◆ 书面任务: 把这篇用flask做小说网站的博文里从“虽然一直干着运维的工作，但是”到“为了不占用个人电脑的空间暂时不保存爽文。”的那一段原样照录。

2020-08-27 KK日记，记录一下使用flask做的看小说网站

最新推荐文章于 2022-03-29 09:32:27 发布

harryho

最新推荐文章于 2022-03-29 09:32:27 发布

阅读量846

点赞数 2

分类专栏： Python编程文章标签： python html flask

本文链接：https://blog.csdn.net/harryho/article/details/108255508

版权

Python编程专栏收录该内容

9 篇文章 1 订阅

订阅专栏

1、前言

虽然一直干着运维的工作，但是对编程却有莫名的兴趣，于是就依仗着大学时的一些编程基础，在空闲时间自学了python、flask框架、bootstrap、jquery，html等。并用此写了一个看爽文的“工具”。

2、设计思路

通过爬虫爬取感兴趣的爽文，并将广告、飘窗过滤。

爬取后的爽文通过浏览器阅读，左边显示目录，通过点击目录，右边显示内容。

为了不占用个人电脑的空间暂时不保存爽文。

3、成品展示

4、撸码

4.1 构造flask

跳过按照flask，直接进入撸码

---------qqweb.py----------------

---------qqweb.py----------------
# -*-coding=utf-8 -*-
from flask import Flask,render_template,request
from flask import session
import os
import sys
reload(sys)
sys.setdefaultencoding("utf-8")
# 显示中文
os.environ['NLS_LANG'] = 'SIMPLIFIED CHINESE_CHINA.UTF8' 

app=Flask('__name__')
if __name__=='__main__':
    app.run(debug=True)

上面代码写完后，flask就跑起来了，，但是基本上什么功能都没有，这时，就要构建以下目录和代码。

4.2 flask目录结构

项目名称

----static #存放静态文件图片，css 等

----template #html 文件配合flask jinja2使用

----novel #爽文爬取主程序目录

__init__.py

sw.py

qqweb.py

4.3 爽文爬虫类编写

约定：类函数和方法使用动词+名词小驼峰方式命名，如getCatalog

类名字大写。

--------sw.py

# -*- coding: utf-8 -*-
defaultencoding = 'utf-8'
import random
import time
import requests
import json
import datetime
import pickle
import threading
import schedule
from bs4 import BeautifulSoup           #经典html分析库文件
import urllib2
import sys
import pandas
from selenium import  webdriver                    #遇到一些要渲染的网站就靠它了
from selenium.webdriver.chrome.options import Options
import os

reload(sys)
sys.setdefaultencoding(defaultencoding)

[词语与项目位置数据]
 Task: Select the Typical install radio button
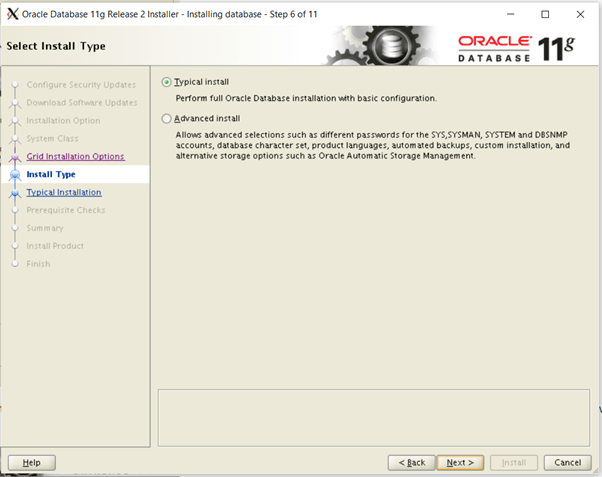(167, 81)
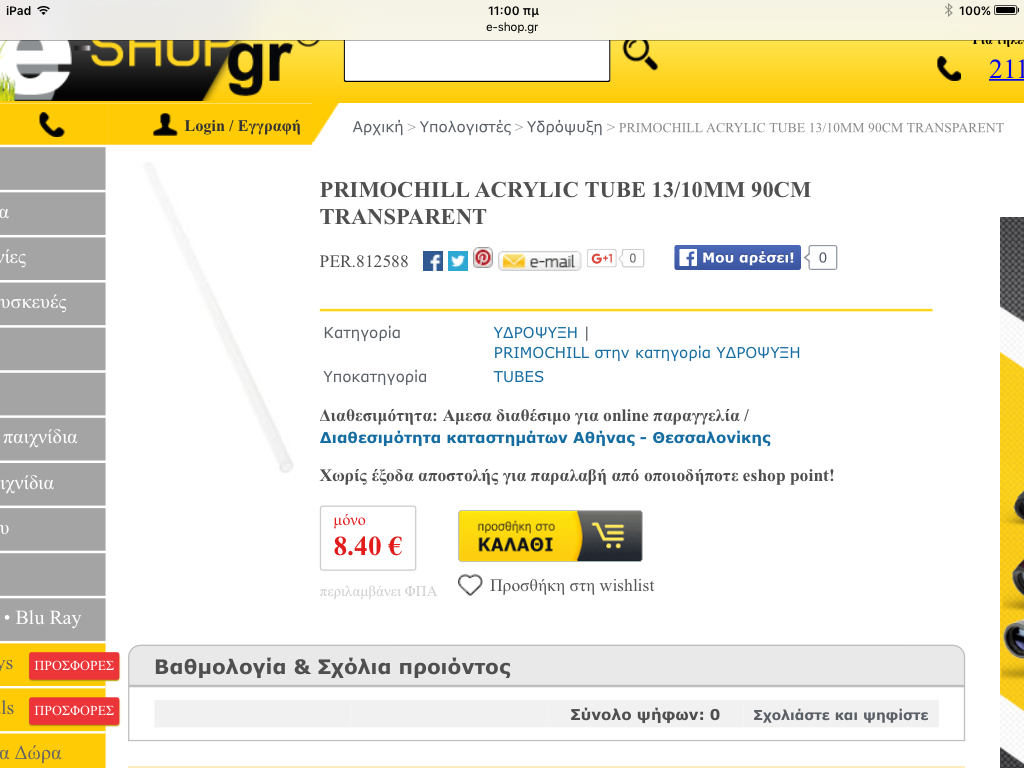This screenshot has width=1024, height=768.
Task: Tap the heart wishlist icon
Action: 470,585
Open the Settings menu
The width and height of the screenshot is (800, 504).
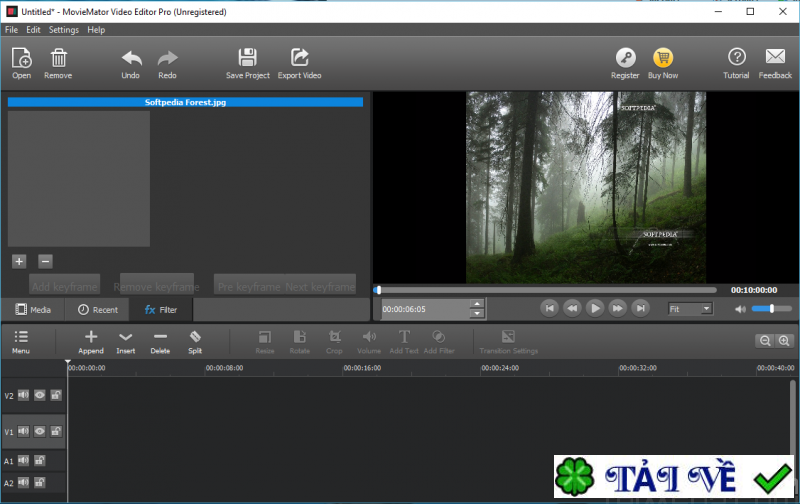coord(64,30)
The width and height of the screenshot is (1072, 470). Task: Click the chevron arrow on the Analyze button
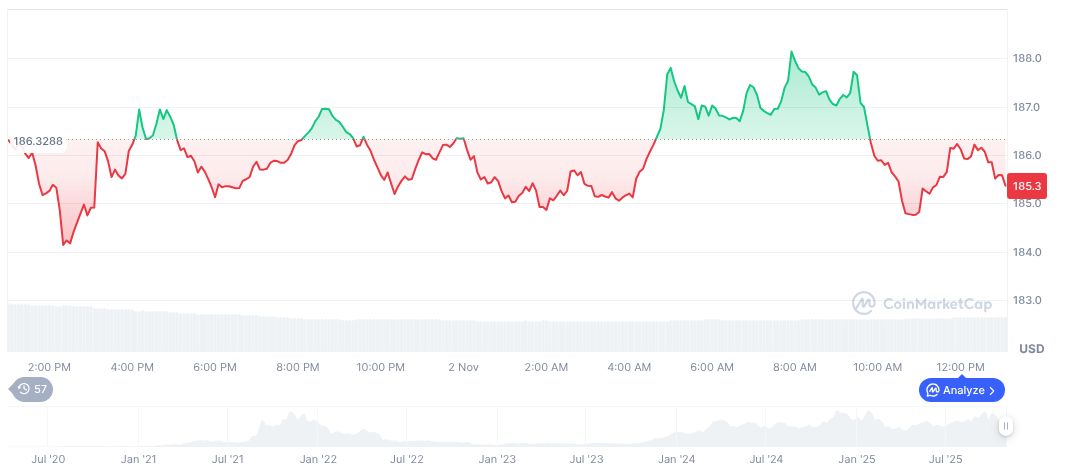(992, 390)
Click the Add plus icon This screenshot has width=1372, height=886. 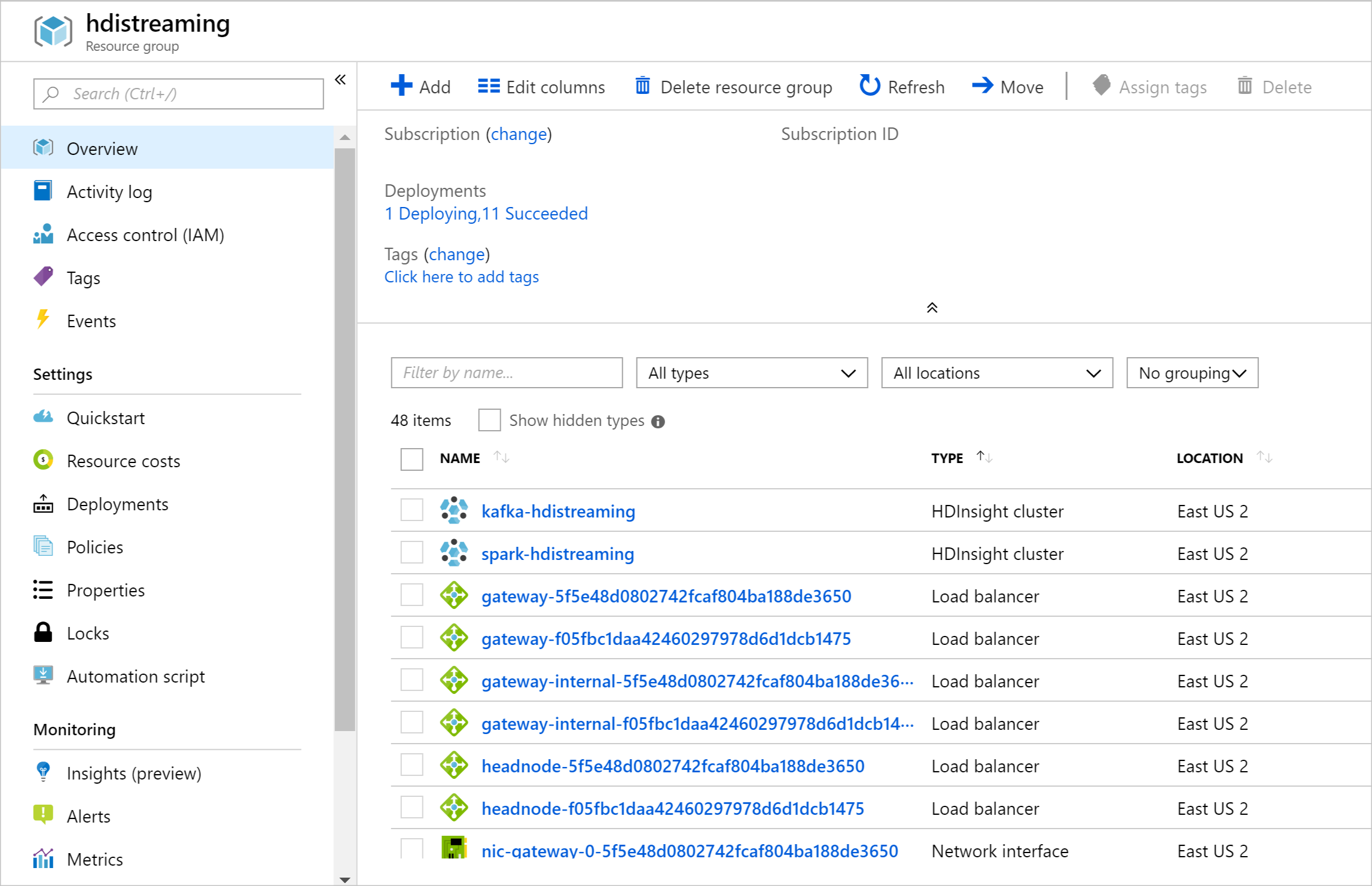tap(401, 86)
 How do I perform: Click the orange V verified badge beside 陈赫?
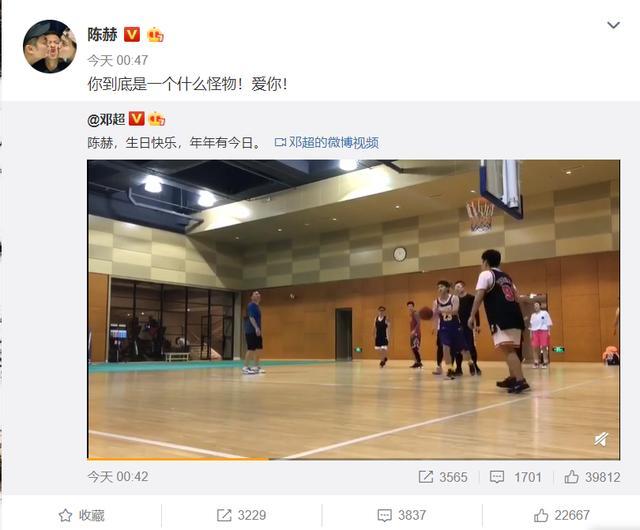coord(131,35)
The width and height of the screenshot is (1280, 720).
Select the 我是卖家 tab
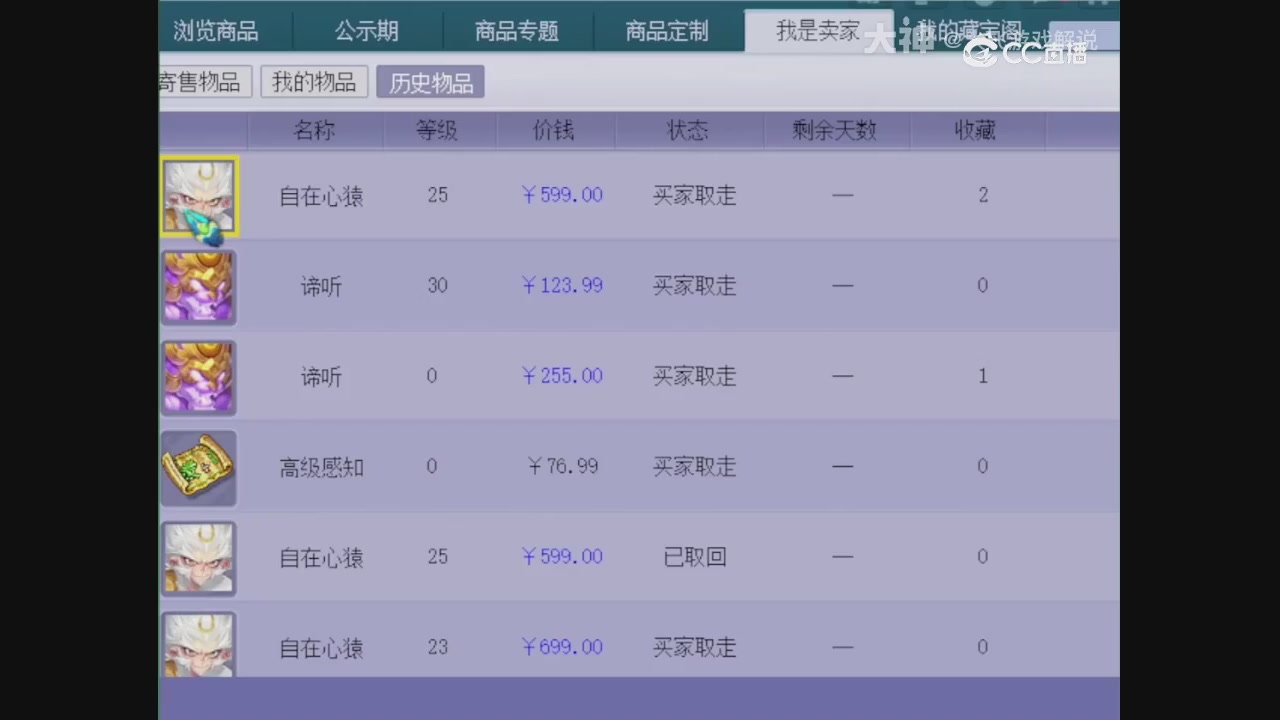(818, 30)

◆ 练习结果:
虽然一直干着运维的工作，但是对编程却有莫名的兴趣，于是就依仗着大学时的一些编程基础，在空闲时间自学了python、flask框架、bootstrap、jquery，html等。并用此写了一个看爽文的“工具”。

2、设计思路

通过爬虫爬取感兴趣的爽文，并将广告、飘窗过滤。

爬取后的爽文通过浏览器阅读，左边显示目录，通过点击目录，右边显示内容。

为了不占用个人电脑的空间暂时不保存爽文。